-- DATA FOR THE TASK --
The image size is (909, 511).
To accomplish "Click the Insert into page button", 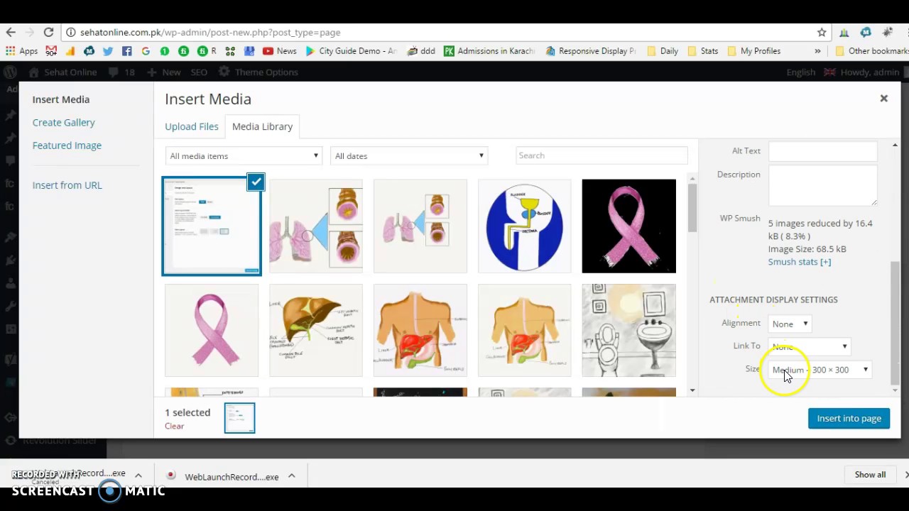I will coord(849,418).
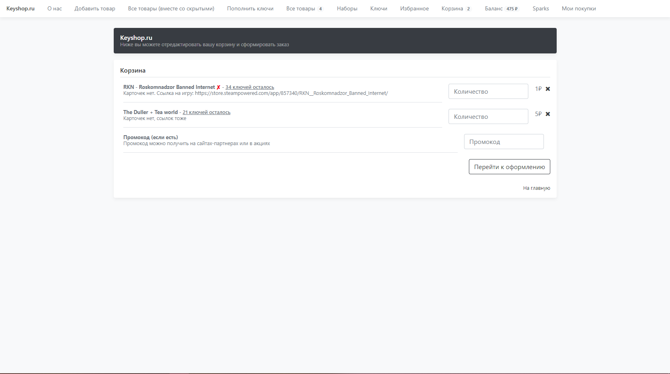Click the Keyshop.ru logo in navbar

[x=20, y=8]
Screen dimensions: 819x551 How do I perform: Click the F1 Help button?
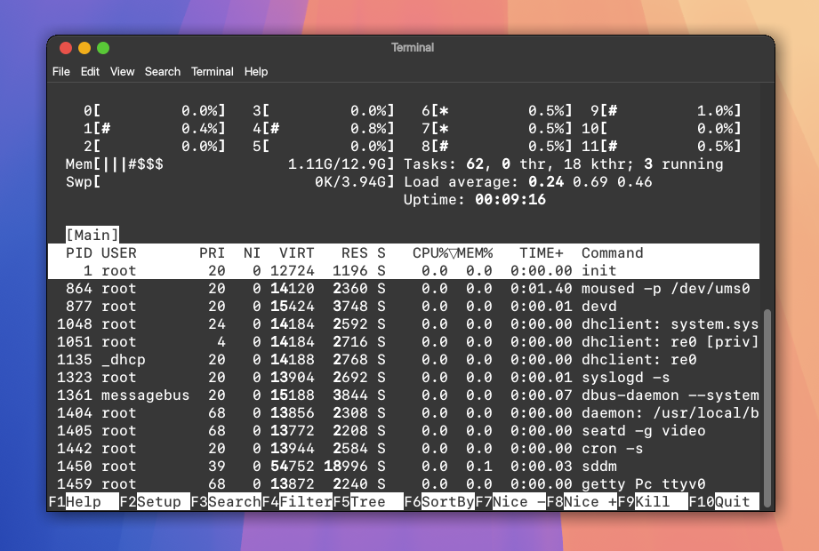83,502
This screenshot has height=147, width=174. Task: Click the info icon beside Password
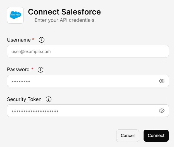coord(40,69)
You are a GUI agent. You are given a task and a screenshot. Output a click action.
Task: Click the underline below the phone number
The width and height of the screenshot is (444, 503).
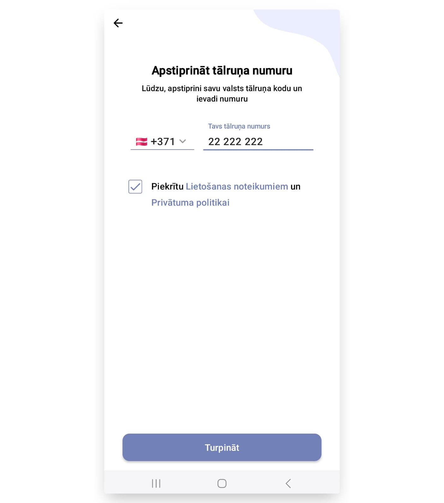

-- ASSIGNMENT --
Restate word for word the lines starting at the one that contains "Task: Click the underline" and ending at the last line of the data. Skip every picture.

-- EXERCISE RESULT --
Task: Click the underline below the phone number
The width and height of the screenshot is (444, 503).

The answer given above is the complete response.